Convergence of integrals is all about determining if an improper integral sums to a finite value. It happens when the area under the curve from a starting point to infinity can be measured and is not infinite. For example, the integral \( \int_{0}^{\infty} 3 e^{-x} \, dx \) converges. This means the total area under the curve from 0 to infinity is finite, specifically equal to 3. To check if an integral converges:

• Identify the type of improper integral.
• Analyze the behavior of the function as it approaches the bounds of integration.
• Use limits to determine if the result is finite.

Here, the function \(3e^{-x}\) decreases towards zero as \(x\) increases. This decay helps ensure the area isn't infinite, allowing the integral to converge.

An infinite interval of integration occurs when the integral spans from a point to infinity, such as \( \int_{0}^{\infty} 3 e^{-x} \, dx \). This makes the integral improper since we cannot directly compute it over an unbounded area. To handle an infinite interval:

• Replace the infinite limit with a variable.
• Calculate the integral over a finite range, say from 0 to \(b\), where \(b\) will later approach infinity.

This approach transforms the problem into one of evaluating a simple definite integral and then analyzing its behavior as the limit approaches infinity.

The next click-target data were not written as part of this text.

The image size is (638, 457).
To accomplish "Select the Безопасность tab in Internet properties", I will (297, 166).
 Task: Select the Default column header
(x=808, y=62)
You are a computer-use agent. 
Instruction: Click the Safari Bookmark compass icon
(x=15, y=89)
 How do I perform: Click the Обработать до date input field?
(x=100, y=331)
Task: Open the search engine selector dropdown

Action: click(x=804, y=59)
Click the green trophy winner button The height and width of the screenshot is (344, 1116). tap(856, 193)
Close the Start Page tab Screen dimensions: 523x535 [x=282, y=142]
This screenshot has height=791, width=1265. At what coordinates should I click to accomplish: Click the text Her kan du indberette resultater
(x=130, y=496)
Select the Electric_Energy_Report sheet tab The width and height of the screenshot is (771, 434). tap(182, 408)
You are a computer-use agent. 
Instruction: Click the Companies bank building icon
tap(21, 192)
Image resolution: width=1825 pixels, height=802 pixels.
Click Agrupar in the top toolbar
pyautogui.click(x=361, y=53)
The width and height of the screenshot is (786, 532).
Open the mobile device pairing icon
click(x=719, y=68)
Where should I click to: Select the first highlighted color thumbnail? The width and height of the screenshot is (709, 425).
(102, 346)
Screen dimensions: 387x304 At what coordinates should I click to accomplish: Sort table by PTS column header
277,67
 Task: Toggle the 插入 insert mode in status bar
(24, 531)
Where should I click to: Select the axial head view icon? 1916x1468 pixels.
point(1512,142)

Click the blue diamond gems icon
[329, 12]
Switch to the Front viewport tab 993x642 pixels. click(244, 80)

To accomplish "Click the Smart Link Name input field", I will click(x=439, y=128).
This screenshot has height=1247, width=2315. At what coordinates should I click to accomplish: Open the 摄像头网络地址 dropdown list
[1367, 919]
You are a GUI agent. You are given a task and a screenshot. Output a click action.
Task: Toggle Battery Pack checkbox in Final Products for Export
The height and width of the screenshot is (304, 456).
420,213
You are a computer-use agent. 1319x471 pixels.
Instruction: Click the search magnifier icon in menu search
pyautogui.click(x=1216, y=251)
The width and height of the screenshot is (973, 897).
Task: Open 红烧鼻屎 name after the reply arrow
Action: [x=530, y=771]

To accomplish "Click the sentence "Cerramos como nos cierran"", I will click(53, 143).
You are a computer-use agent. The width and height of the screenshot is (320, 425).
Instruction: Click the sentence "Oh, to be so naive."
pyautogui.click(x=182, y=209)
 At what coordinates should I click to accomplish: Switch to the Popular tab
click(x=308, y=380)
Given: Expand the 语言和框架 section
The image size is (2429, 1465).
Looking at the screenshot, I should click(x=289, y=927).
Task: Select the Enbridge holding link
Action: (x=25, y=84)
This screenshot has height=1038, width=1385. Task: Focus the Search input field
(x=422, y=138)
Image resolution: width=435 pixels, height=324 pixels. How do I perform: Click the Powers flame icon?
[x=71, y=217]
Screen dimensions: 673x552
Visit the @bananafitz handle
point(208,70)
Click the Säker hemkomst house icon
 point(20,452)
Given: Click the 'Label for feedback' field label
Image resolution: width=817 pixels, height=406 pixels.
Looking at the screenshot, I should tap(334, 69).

In the context of improper integrals, evaluating limits is the key step to solving them. Given the integral \( \int_{0}^{b} 3 e^{-x} \, dx \), we first integrate normally from 0 to \(b\), which gives us \(-3e^{-b} + 3\).The limit process:

• Substitute the expression from the evaluated definite integral into a limit operation.
• Let \( b \to \infty \).
• Examine the behavior of each term as \(b\) increases.

For our particular example, as \(b\) approaches infinity, \(e^{-b}\) tends towards zero, simplifying the expression to 3. Thus, the evaluated limit shows that the area converges to a finite value, confirming the integral's convergence.